TASK DESCRIPTION >> Format as a JSON list of strings the lines from the one containing "This screenshot has" through the one containing "tap(75, 90)", both included, with one string per line and blank lines omitted.
[Begin RECORDED DATA]
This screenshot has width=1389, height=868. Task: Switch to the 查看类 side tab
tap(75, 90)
[End RECORDED DATA]
[Begin RECORDED DATA]
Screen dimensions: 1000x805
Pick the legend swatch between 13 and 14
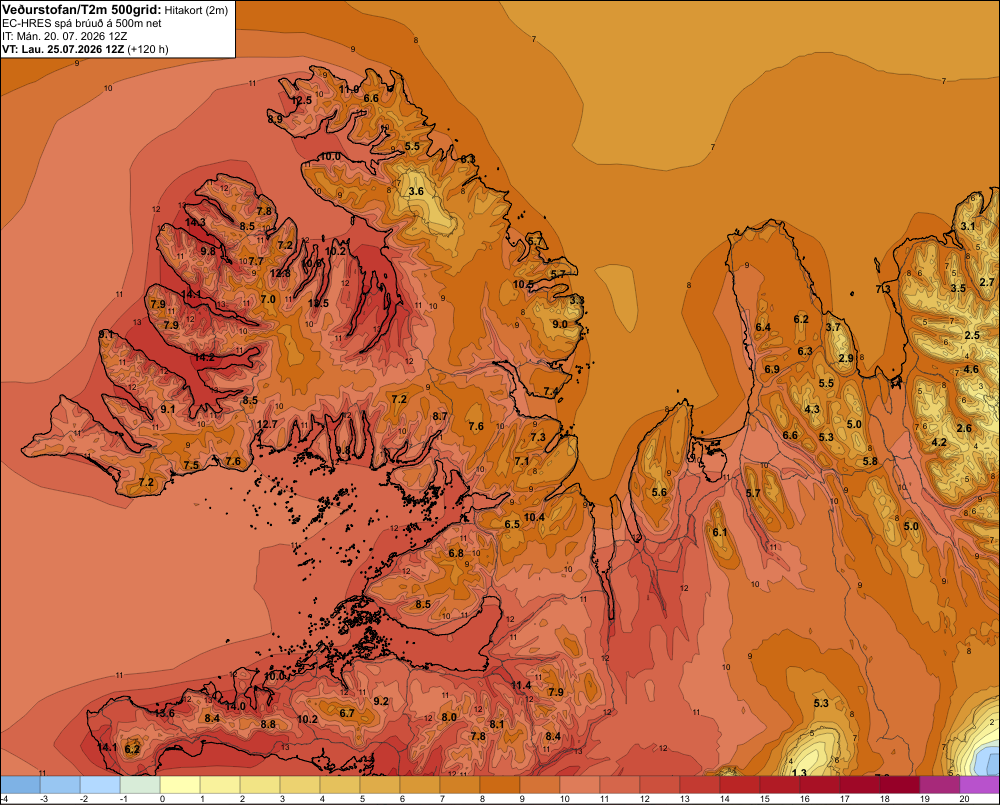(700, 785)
[End RECORDED DATA]
[Begin RECORDED DATA]
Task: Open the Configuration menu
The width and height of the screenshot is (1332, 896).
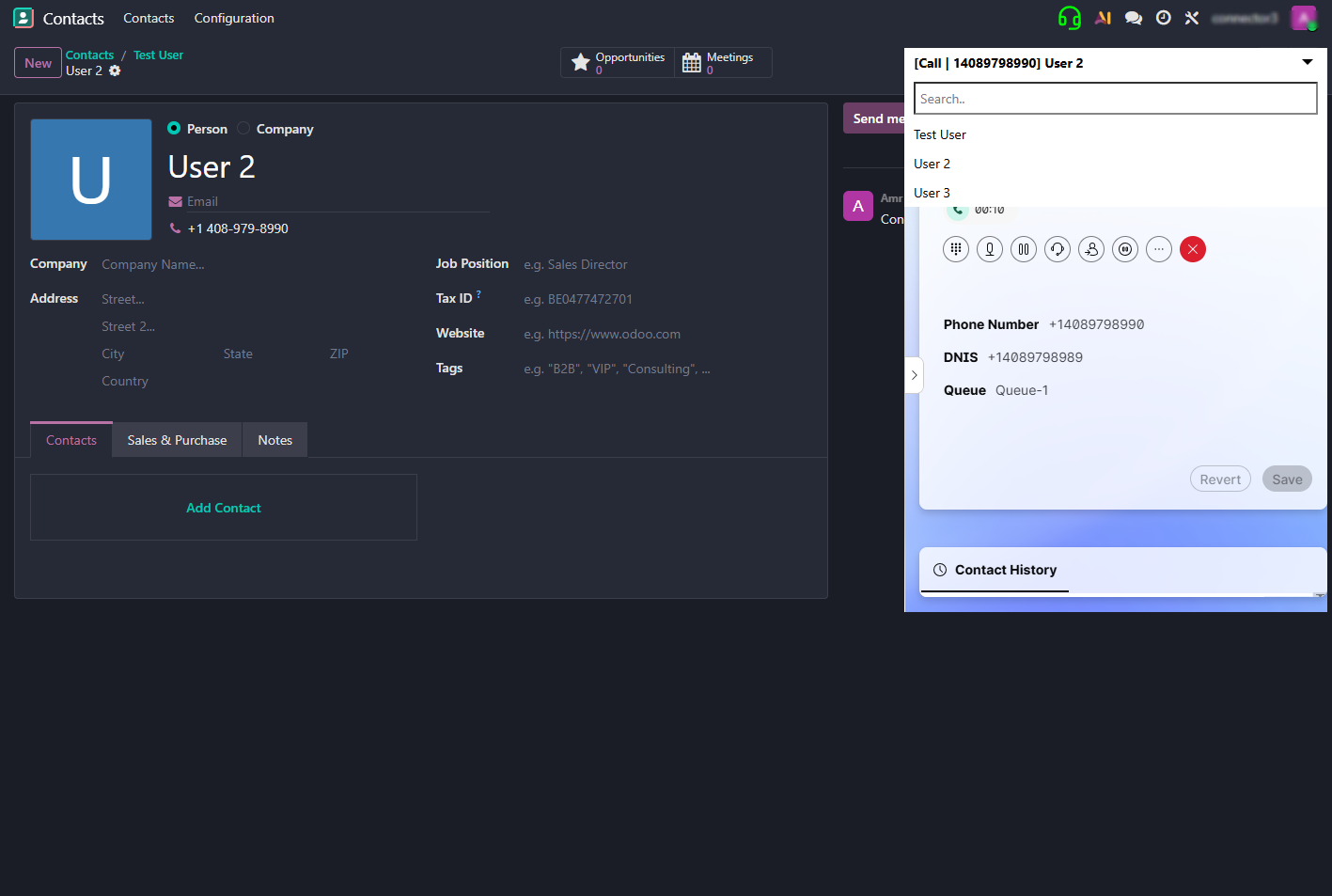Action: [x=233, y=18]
[End RECORDED DATA]
SOLVED EXERCISE >>
[
  "This screenshot has width=1389, height=868. Task: Switch to the 查看类 side tab",
  "tap(75, 90)"
]